Labrador was among the 87 Republican freshmen elected to the House in a Tea Party wave in 2010. A 46-year-old Mormon who’s a father of five, Labrador would be the first Puerto Rican-born House majority leader if he’s elected.
“I want a House leadership that reflects the best of our conference,” Labrador said in a statement. “Americans don’t believe their leaders in Washington are listening, and now is the time to change that.”
FreedomWorks, a conservative political lobbying group allied with the Tea Party, launched an email petition drive supporting Labrador on Friday, saying he “won’t sell out to special interests and will fight to protect your constitutional rights.”

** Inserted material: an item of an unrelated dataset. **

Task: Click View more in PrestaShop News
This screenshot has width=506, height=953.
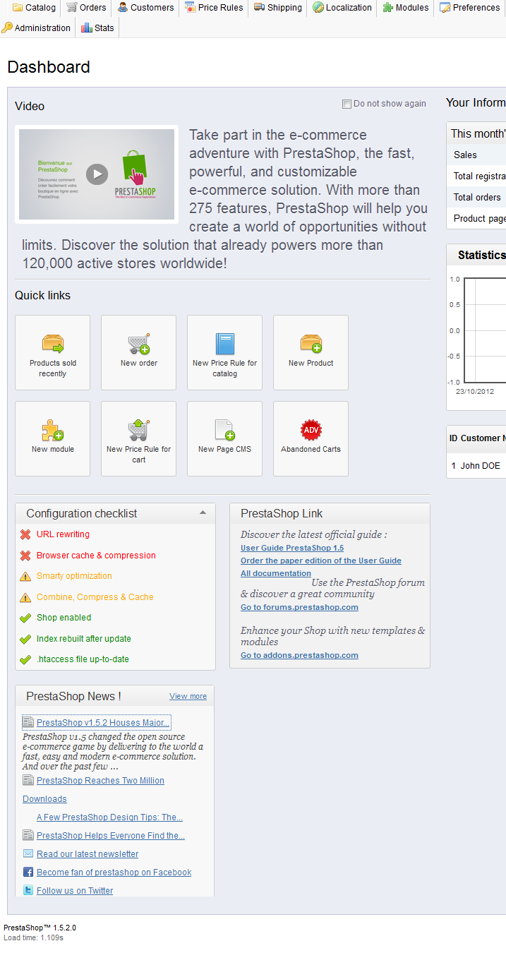Action: (x=188, y=696)
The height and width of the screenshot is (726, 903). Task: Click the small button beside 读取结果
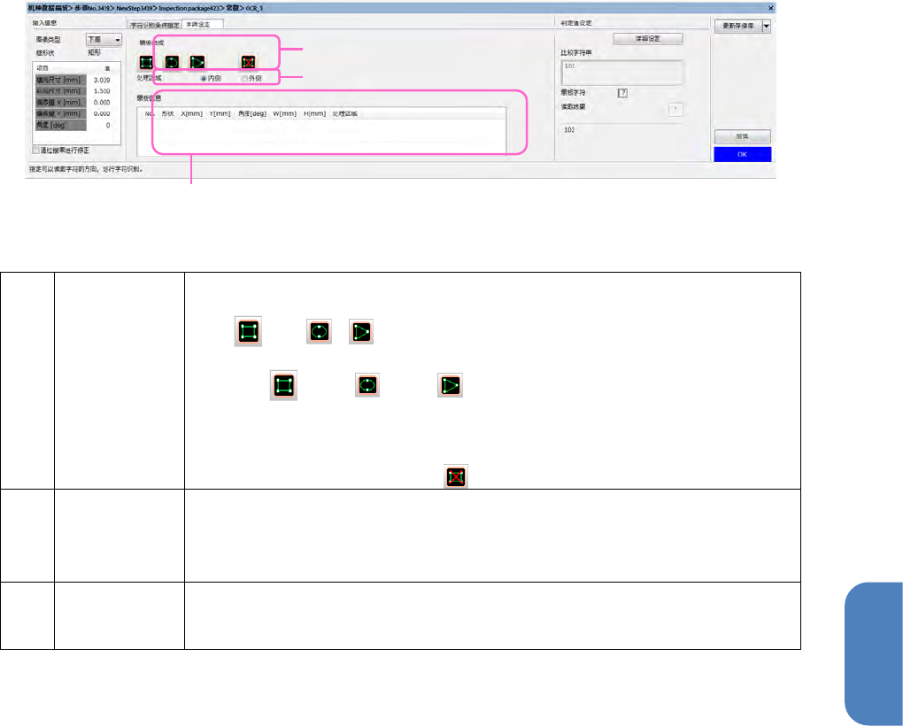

Campaign for Liberty, a group founded by Republican former Representative Ron Paul of Texas, is also endorsing Labrador’s candidacy. Paul ran for president under the Libertarian Party banner.
The number of votes Labrador pulls in next week’s secret ballot might be a measure of internal GOP dissension, though most expect the 233-member Republican caucus to formally elevate McCarthy.
McCarthy is currently the House majority whip, the No. 3 position in the House GOP hierarchy. If elected, the genial 49-year-old former businessman would become the first lawmaker from California’s sprawling Central Valley to hold the House’s No. 2 spot. The only Californian who’s vaulted higher is former House Speaker Nancy Pelosi, a Democrat and ideological polar opposite with whom McCarthy nonetheless shares some political attributes.
McCarthy, like Pelosi, is a diligent builder of personal networks, a rememberer of birthdays and the political needs of colleagues. He builds the GOP team by inviting lawmakers to discuss their first concerts or their most embarrassing moments. The hallways in his first-floor Capitol office are adorned with a revolving set of members’ photographs. It’s a place to find late-night pizza.
Like Pelosi, who also served as her party’s whip, McCarthy has had to corral votes with fewer traditional tools at his disposal.
“Being whip now is different than with the whips in the past,” McCarthy acknowledged in an interview with McClatchy last year. “The country is different; the rules are different. It’s a different time.”
Like Pelosi, McCarthy has racked up endless frequent flier miles campaigning for others, who’ve reciprocated his loyalty. This election cycle alone, he’s visited 41 congressional districts, with more trips planned. And, like Pelosi, he’s a tireless fundraiser for his party.
That job goes with the territory. McCarthy has done nothing that previous Republicans whips haven’t done. Former Representatives Tom DeLay of Texas and Roy Blunt of Missouri, who’s now across the Capitol in the Senate, constantly crisscrossed the country to help build up the party’s strength and secure personal loyalty.
Since 2008, McCarthy has distributed more than $2.3 million to fellow Republicans through his leadership political action committee, records show. Through his overstuffed individual campaign account, which held $2.9 million in reserve as of mid-May, McCarthy has made additional contributions to candidates and party committees.
“He’s done a great job of recruiting candidates,” Nunes said, and “he’s made the trains run on time.”